Introduction: The United States uses the National Health Interview Survey (NHIS), Behavioral Risk Factor Surveillance System (BRFSS), and National Health and Nutrition Examination Survey (NHANES) to inform disease trends and preventative research. However, the consistency in prevalence of cardiometabolic disorders in these datasets by race is understudied. We examined differences in the crude and age/sex adjusted prevalence of self-reported doctor diagnosis of myocardial infarction (MI), stroke (CVA), coronary heart disease (CHD), any cardiovascular disease (CVD), and diabetes (DM) by racial group across the datasets. Methods: We harmonized available NHIS (N = 179,593), BRFSS (N = 2,592,050), and NHANES (N = 12,506) datasets of adults aged ≥ 30 from 2015-2021. We first calculated crude prevalence by race and survey. We then used multivariable logistic regression to calculate age and sex adjusted prevalence by race and survey, accounting for survey weights. Results: The majority of participants were female (52.3%) and 53.6 years old (SD=14.4). Crude prevalence was most similar within a given race group for CVA (Table).
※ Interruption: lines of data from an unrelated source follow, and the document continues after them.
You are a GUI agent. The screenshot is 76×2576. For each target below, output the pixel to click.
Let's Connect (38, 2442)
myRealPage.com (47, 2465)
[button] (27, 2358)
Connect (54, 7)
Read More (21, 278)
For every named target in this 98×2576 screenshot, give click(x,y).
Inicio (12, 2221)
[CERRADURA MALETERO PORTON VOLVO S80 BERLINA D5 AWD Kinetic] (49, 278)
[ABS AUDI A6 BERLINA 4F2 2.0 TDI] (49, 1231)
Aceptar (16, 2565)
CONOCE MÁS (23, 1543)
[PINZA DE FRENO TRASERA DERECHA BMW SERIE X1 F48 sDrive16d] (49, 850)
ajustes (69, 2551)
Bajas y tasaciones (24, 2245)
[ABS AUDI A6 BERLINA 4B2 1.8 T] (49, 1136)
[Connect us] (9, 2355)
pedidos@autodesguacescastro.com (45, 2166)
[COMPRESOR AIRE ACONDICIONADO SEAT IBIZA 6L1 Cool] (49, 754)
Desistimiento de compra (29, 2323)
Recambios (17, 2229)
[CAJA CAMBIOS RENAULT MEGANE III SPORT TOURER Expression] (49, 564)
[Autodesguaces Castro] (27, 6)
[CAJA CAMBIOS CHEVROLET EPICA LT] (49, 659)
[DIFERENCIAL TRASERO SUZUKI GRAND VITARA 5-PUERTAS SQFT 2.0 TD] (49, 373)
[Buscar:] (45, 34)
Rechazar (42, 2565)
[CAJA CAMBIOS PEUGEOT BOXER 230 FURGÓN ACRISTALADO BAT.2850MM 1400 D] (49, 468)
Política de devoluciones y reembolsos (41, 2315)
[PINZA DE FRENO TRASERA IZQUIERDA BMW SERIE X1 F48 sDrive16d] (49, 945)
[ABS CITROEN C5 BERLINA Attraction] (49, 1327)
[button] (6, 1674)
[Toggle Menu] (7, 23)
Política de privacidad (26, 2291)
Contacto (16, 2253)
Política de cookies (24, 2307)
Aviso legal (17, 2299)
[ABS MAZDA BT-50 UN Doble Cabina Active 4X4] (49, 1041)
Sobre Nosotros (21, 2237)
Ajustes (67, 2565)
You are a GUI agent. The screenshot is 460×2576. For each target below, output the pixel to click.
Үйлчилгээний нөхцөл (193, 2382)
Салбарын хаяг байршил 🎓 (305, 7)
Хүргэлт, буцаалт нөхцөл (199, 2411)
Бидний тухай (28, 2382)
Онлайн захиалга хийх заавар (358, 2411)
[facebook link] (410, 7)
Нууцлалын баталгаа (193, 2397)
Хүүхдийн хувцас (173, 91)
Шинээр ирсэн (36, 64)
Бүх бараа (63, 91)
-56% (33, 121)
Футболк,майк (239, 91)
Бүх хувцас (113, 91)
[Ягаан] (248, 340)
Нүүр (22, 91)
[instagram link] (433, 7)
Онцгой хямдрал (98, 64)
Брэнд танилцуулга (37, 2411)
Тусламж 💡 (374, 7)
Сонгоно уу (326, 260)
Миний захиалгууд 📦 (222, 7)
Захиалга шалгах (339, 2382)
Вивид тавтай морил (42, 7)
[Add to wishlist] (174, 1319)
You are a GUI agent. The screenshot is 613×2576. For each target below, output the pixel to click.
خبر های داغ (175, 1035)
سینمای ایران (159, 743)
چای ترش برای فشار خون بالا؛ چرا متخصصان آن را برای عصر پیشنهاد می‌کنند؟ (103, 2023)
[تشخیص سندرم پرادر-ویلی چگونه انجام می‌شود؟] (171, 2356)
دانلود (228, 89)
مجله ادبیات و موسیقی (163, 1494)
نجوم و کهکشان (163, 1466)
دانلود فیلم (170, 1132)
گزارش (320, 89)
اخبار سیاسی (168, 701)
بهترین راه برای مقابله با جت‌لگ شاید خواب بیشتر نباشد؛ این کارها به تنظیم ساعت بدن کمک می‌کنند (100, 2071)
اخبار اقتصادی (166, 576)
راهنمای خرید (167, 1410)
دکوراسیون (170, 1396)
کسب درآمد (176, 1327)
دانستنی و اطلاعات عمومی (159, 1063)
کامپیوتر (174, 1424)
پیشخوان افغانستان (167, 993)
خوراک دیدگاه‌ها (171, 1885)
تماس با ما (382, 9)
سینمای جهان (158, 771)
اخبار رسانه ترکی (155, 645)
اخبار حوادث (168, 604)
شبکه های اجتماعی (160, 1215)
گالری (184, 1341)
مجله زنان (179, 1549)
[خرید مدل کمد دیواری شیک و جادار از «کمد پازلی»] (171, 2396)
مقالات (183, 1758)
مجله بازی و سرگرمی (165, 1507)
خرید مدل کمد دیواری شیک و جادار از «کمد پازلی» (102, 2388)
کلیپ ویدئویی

Prevalence across surveys varied up to 4.6% by race and was most variable on average for DM. For each race group, prevalence estimates were generally higher in BRFSS than NHIS. Prevalence estimates varied most in people of Other/Multiple race. Racial differences in DM were significant in all datasets (p<0.001). Results were similar after adjustment for age and sex. Conclusion: While prevalence estimates for our national datasets are consistent for the NH-White population, estimates are less consistent for other racial groups. Additional work is needed to ensure consistency of cardiometabolic surveillance both nationally and among minoritized groups.